1. The trial court erred by allowing the prosecution to introduce portions of defendant's statements to the police that were obtained in violation of Miranda.2

2. The trial court erred by failing to give a unanimity instruction.

3. The trial court essentially instructed the jury that it did not have to find two of the statutory elements of the crime of making a criminal threat.

4. When the jury sent out a note indicating that it was deadlocked, the trial court gave an erroneous response.

5. In imposing an upper term sentence, and in imposing consecutive sentences, the trial court violated Cunningham.3

6. The trial court erroneously imposed a 20-year personal and intentional firearm discharge enhancement, even though this enhancement had not been pleaded or found true.

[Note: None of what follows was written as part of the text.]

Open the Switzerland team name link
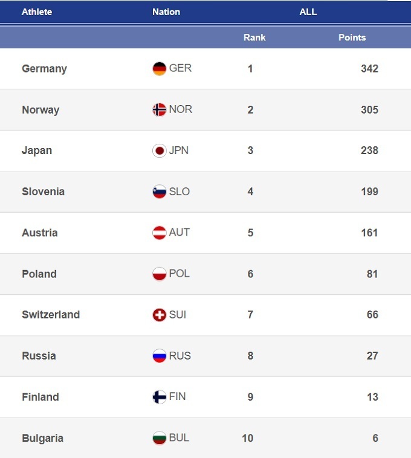tap(51, 315)
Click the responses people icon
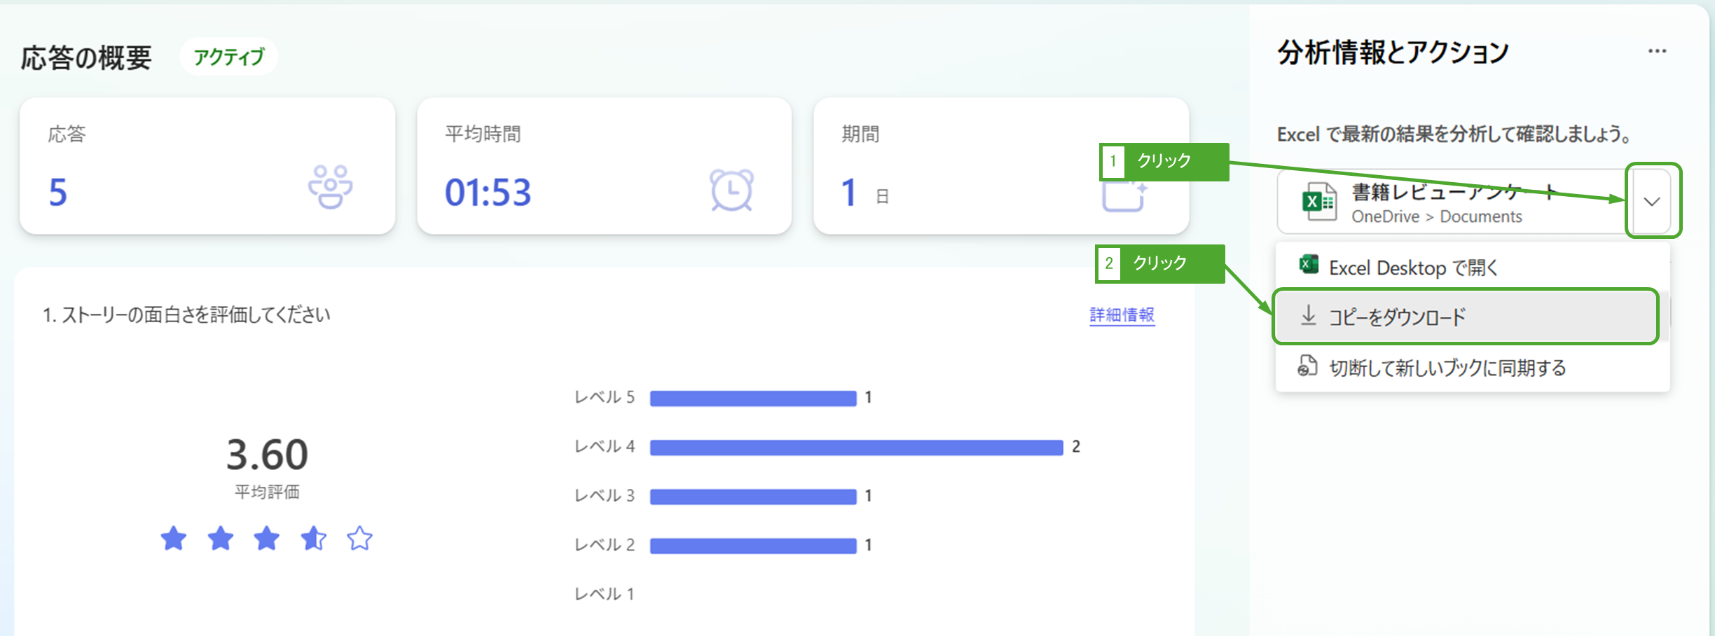Screen dimensions: 1715x636 (x=330, y=187)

7. The jury erroneously found more than one multiple-murder special circumstance true.

8. The trial court erroneously imposed a parole revocation restitution fine.

9. The abstract of judgment is erroneous.

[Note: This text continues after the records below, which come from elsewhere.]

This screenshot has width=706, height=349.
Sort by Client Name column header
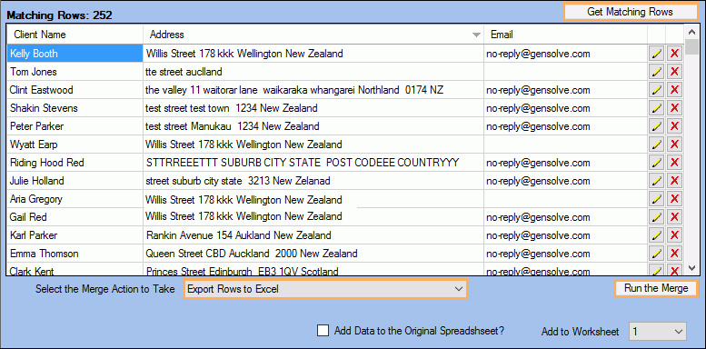[75, 35]
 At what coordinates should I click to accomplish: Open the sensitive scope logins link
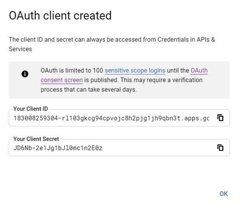click(135, 71)
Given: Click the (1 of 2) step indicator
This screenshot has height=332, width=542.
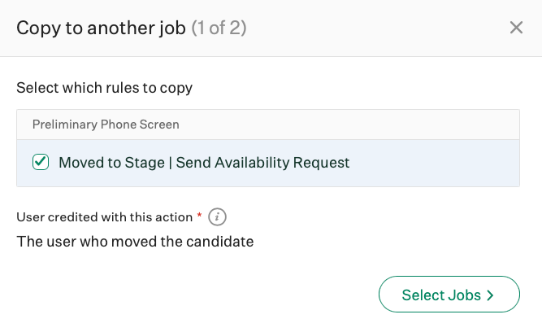Looking at the screenshot, I should click(219, 28).
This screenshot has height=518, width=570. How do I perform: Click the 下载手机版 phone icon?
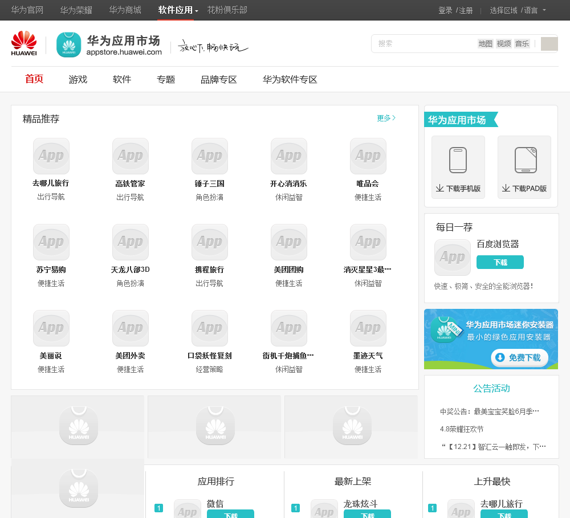(458, 160)
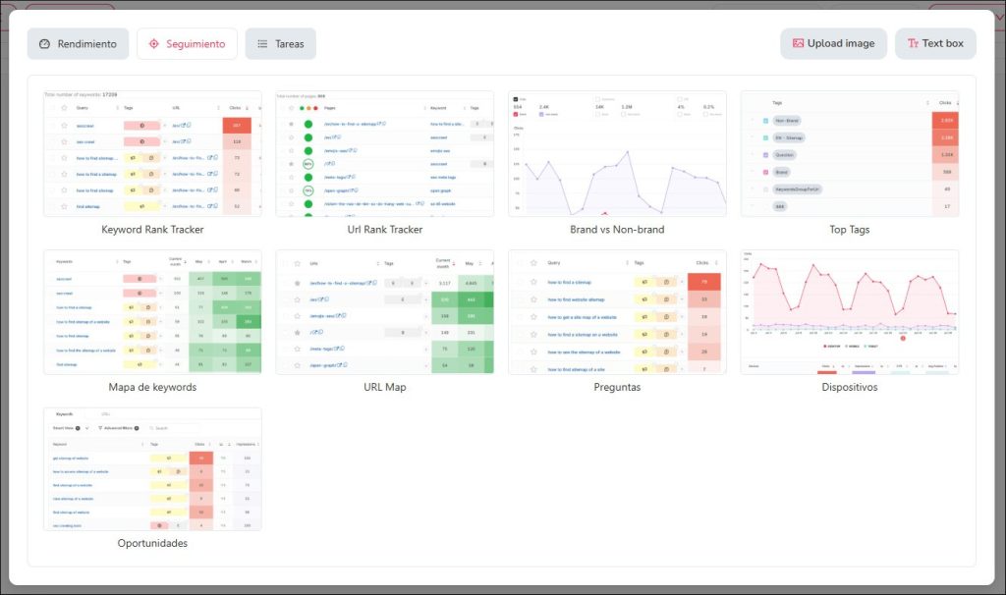Toggle the green status dot in Url Rank Tracker
This screenshot has width=1006, height=595.
(302, 108)
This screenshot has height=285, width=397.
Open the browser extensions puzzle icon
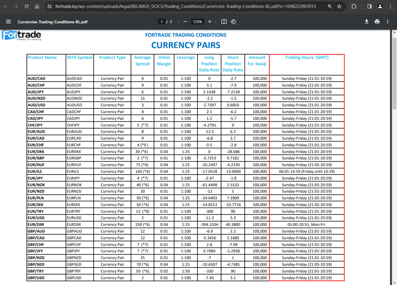pos(354,6)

We find no error affecting the conviction. However, aside from defendant's challenge to consecutive sentencing, we agree with his claims of sentencing error. Hence, we will reverse the judgment with respect to the sentence only and remand for resentencing.

I FACTUAL BACKGROUND
A. September 2003: Assault With Intent to Commit a Sexual Offense (Count 7), Forcible Oral Copulation (Count 8), and Making a Criminal Threat Against Doe (Count 9).

Defendant sold Jane Doe some methamphetamine on credit. Doe gave the money to her friend, Melissa Hacker, and asked her to deliver it to defendant. Hacker kept it instead.

Defendant phoned Doe several times, demanding his money. One evening in September 2003, he went to her home and demanded the money. He displayed a handgun.

After Doe's two children had gone to bed, defendant pointed the gun at her head and ordered her to orally copulate him. She refused, but he said "if [she] didn't he would shoot [her] in the head." She then complied. Defendant was sitting on her couch. He put the gun down on the couch. Doe testified: "[W]hen I would see him not looking at it, . . . I would try to grab for it," but every time she tried, he spotted her doing so, and he grabbed the gun himself.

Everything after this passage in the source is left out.